Wednesday, January 14, 2009

Brand New Look

A few months ago, I was having coffee with a college acquaintance turned alumni sister, having spent the summer together surviving and thriving in New York City. In a last minute turn of events, she had packed up her car and fled the city in search of palm trees and ease, landing in Los Angeles. Around the same time, I was dragged kicking and screaming to LaGuardia Airport, forced to leave NYC and return to school. When we sat down to our croissants and nonfat lattes, it was like looking in a reverse mirror. She wanted odd jobs, zero commitment and the quest for something unknown. I wanted a paycheck, a place to hang my things, I would have even taken a puppy if I'd planned on being home from my kick ass career long enough to take care of it. We laughed in the face of our differences, pleasantly surprised that it hadn't kept us from growing close and sharing our dreams and stories.

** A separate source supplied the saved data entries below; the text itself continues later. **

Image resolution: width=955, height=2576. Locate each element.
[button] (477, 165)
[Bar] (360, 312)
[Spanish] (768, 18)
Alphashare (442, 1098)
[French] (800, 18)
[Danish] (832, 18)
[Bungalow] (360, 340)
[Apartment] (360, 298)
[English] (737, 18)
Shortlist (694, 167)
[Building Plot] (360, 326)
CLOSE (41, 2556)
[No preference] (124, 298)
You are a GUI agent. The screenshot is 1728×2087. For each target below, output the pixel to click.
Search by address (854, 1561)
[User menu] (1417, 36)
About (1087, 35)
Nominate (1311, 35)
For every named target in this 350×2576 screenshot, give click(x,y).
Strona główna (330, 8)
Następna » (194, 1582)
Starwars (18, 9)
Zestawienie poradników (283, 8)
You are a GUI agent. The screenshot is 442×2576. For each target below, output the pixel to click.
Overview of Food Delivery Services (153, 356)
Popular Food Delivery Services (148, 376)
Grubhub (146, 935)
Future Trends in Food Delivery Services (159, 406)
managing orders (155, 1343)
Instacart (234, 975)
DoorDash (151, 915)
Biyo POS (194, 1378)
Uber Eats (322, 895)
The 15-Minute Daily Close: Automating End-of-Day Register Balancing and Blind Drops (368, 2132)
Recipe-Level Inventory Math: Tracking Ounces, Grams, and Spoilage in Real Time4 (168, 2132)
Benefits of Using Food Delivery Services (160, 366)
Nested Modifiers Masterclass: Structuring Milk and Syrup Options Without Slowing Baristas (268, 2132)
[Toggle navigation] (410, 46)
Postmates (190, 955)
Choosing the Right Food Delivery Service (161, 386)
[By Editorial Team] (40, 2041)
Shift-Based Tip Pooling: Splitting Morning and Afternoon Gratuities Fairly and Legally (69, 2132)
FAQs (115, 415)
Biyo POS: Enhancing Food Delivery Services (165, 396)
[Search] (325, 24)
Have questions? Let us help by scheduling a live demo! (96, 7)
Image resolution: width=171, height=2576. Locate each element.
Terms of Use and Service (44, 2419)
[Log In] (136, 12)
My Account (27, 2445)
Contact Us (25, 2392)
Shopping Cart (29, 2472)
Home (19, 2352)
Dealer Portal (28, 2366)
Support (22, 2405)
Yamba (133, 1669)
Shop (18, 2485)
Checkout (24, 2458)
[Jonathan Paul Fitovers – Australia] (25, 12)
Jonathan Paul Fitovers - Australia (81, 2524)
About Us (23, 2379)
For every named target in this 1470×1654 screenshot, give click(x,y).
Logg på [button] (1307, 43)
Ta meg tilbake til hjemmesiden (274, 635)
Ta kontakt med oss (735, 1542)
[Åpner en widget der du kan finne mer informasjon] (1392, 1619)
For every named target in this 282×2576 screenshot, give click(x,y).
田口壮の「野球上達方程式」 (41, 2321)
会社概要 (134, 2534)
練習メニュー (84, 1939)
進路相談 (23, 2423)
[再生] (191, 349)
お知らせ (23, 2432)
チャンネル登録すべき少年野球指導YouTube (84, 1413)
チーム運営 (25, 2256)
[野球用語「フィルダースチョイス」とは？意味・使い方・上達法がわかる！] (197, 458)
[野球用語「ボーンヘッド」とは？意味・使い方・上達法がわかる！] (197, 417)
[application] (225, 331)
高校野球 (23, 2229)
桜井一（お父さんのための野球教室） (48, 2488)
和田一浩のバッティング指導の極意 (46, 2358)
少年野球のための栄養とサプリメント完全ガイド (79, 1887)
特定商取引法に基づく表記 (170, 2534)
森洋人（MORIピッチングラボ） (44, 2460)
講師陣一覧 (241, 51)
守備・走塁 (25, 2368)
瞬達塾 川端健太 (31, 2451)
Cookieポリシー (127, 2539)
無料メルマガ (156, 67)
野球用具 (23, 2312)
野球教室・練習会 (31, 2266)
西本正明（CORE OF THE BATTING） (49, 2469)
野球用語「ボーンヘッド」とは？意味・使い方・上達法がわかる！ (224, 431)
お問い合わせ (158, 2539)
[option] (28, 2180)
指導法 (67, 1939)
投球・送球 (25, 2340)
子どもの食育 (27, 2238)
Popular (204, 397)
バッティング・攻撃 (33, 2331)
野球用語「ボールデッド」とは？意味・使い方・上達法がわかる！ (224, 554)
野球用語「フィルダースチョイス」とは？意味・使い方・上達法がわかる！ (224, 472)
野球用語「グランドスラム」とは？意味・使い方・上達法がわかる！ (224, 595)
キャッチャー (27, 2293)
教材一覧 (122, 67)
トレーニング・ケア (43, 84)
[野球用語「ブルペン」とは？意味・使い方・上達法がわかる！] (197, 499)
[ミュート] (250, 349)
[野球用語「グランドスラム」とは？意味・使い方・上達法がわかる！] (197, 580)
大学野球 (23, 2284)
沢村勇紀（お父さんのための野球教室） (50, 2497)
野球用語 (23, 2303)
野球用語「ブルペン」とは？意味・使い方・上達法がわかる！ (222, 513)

Fast forward to this week. I arrived in New York at the end of last month and have been searching the Internet desperately for the answer to my prayers - the beloved job. I wrote heartfelt cover letters, critiqued my resume to death, and crossed fingers and toes under the covers at night. I had spent the fall giving myself mini pep talks. "You are intelligent. You are worthy. I believe in you. Good come to those who deserve it." And then...nothing. After spending 12 hours feeling depressed, so confused and lacking self confidence, I woke up with a new outlook. I was applying to every job that fit in my qualifications box. If it asked for a "self starter with strong work ethic and the ability to multi task, preferably a public relations or communications major" I was all over it. What I wasn't all over was the reality on hand. Was I really prepared to take a job, just because I matched the description and qualifications? I realized that as much as I wanted a steady salary, the freedom to stand on my own two feet, and the opportunity to put these 18 years of schooling to the test, I wasn't ready to commit. Best part? I don't need to.
I start a temporary job tomorrow that will pay me in experience, networking, and of course, cold hard cash. After that, I'll be on to conquer another area of interest, an internship or another short term job. I have found fellowship and training programs in fields that I am passionate about, subjects that I yearn to learn more from. I'm excited to take life one step at a time and see where it takes me. Ironically enough, the L.A. friend called me tonight to tell me that she just got a full time job. And I couldn't be happier for both of us. How's that for a reverse mirror?